Empowerment, Feminism and Self-Efficacy: Relationships with Disordered Body Image and Eating

ASU Author/Contributor (non-ASU co-authors, if there are any, appear on document)
Jessica Abaigeal Kinsaul (Creator)
Appalachian State University (ASU )
Web Site: https://library.appstate.edu/
Lisa Curtin

Abstract: Eating disorders are prevalent in the United States, relate to significant psychological and health problems, and primarily affect women. Sociocultural norms pertaining to an ideal of thinness for women are considered central in the development of disordered eating and disturbed body image.

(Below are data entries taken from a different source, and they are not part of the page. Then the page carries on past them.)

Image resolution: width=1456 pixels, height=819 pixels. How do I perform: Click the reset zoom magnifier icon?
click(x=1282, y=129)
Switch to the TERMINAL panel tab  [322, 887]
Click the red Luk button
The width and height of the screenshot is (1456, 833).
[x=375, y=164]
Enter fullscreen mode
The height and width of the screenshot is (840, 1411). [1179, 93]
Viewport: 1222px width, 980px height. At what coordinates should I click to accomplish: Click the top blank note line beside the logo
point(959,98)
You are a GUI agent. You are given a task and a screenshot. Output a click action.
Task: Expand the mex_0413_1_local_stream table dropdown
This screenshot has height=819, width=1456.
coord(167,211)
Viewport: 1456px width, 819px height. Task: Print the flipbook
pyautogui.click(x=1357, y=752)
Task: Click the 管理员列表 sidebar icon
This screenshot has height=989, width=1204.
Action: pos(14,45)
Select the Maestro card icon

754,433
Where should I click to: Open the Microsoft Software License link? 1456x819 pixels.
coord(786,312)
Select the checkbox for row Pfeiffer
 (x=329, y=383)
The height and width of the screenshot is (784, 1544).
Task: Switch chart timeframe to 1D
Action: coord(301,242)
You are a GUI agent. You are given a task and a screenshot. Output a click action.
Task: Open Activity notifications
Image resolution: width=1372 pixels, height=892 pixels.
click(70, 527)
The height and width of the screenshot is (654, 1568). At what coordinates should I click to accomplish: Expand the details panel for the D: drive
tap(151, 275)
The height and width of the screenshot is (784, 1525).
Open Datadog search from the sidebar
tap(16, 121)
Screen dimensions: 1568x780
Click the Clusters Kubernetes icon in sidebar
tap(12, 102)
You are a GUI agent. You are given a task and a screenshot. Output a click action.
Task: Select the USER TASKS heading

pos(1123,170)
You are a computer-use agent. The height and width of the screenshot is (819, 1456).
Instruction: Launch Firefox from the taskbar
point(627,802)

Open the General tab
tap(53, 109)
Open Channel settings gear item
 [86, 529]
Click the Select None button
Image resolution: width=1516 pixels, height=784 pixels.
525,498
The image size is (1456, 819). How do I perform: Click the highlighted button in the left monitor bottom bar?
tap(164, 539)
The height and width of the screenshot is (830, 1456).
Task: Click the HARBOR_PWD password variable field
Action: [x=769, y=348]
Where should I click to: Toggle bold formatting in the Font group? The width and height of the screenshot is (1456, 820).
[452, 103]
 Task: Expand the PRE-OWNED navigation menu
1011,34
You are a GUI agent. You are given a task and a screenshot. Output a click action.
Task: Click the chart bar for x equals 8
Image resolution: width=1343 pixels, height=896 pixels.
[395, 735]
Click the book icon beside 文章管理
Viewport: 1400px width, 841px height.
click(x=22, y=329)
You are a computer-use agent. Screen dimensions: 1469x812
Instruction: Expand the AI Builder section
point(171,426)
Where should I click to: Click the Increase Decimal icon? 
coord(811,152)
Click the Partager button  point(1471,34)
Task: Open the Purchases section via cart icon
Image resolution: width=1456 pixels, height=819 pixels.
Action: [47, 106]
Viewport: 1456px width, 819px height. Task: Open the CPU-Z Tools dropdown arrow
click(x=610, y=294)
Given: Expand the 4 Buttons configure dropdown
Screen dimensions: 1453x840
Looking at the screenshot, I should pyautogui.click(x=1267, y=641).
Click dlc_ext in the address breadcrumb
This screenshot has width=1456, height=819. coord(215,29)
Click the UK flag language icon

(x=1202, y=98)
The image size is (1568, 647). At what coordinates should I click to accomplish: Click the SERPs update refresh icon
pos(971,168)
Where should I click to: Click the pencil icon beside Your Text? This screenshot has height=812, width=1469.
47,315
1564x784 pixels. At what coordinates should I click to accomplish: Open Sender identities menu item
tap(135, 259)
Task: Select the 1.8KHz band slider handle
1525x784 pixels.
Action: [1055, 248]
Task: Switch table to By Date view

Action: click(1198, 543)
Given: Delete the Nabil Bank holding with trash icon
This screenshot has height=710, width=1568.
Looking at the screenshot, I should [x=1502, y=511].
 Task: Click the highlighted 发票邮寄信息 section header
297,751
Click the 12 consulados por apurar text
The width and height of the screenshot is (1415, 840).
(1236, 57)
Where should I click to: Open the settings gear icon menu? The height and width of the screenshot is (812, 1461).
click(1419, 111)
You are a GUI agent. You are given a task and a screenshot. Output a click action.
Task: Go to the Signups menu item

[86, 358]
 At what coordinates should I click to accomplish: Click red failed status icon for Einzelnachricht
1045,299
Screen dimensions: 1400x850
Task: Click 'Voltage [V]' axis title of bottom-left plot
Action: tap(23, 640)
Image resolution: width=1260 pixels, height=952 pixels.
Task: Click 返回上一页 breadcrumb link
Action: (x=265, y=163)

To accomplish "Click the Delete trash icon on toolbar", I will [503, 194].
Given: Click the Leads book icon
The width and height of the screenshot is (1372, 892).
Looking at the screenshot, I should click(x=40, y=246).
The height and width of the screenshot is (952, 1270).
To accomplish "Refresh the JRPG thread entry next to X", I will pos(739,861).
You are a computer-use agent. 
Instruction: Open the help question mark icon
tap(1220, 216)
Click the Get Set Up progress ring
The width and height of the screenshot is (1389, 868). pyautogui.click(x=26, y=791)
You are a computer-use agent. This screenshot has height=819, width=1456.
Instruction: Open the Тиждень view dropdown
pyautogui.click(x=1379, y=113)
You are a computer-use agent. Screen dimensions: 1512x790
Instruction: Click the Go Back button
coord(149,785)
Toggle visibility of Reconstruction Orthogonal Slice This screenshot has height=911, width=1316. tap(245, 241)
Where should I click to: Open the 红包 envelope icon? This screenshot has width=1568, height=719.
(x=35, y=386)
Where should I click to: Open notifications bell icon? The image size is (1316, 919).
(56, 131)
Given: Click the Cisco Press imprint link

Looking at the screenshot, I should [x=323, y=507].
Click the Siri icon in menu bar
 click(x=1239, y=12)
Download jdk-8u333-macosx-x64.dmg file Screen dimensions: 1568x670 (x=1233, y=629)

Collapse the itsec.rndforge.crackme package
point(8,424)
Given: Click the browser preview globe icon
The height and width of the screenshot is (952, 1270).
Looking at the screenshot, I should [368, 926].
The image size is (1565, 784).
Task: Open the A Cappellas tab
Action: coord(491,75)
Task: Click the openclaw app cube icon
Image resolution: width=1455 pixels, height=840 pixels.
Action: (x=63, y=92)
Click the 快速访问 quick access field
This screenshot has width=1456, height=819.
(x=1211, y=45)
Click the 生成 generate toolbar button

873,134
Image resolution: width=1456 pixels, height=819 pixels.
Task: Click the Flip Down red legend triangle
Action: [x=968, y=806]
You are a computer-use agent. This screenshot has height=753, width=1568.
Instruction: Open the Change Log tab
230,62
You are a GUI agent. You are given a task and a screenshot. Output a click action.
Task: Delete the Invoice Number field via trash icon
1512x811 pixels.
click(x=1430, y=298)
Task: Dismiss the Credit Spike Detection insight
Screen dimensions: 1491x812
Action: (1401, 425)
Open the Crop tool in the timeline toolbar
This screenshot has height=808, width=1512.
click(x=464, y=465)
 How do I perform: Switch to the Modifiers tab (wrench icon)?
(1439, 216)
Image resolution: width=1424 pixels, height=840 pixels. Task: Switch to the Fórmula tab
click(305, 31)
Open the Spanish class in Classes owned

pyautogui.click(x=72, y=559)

On the other hand, adoption of a feministic ideology, empowerment and self-efficacy are thought to have protective value with regards to body image and eating behavior. Undergraduate women (n = 184) enrolled in psychology classes completed selfreport measures of feminism, empowerment, self-efficacy, body image and eating attitudes/behavior. Inconsistent with hypotheses, there was no relationship between feminism and disordered eating. However, as hypothesized, positive perceptions of personal body image related positively with later stages of feminism. Negative body image and disordered eating were associated with lower self-efficacy, and, consistent with hypotheses, self-efficacy predicted disordered eating and body image beyond what was predicted by empowerment. Self-efficacy may serve as a protective factor for college aged women from disordered eating and negative body image, although the present study is limited by reliance on correlational rather than longitudinal data. Increased self-efficacy appears to be a promising treatment target in the context of eating and body image disorder treatment.

Additional Information

Kinsaul, J.A. (2010). Empowerment, Feminism and Self-Efficacy: Relationships with Disordered Body Image and Eating. Unpublished master’s thesis. Appalachian State University, Boone, NC.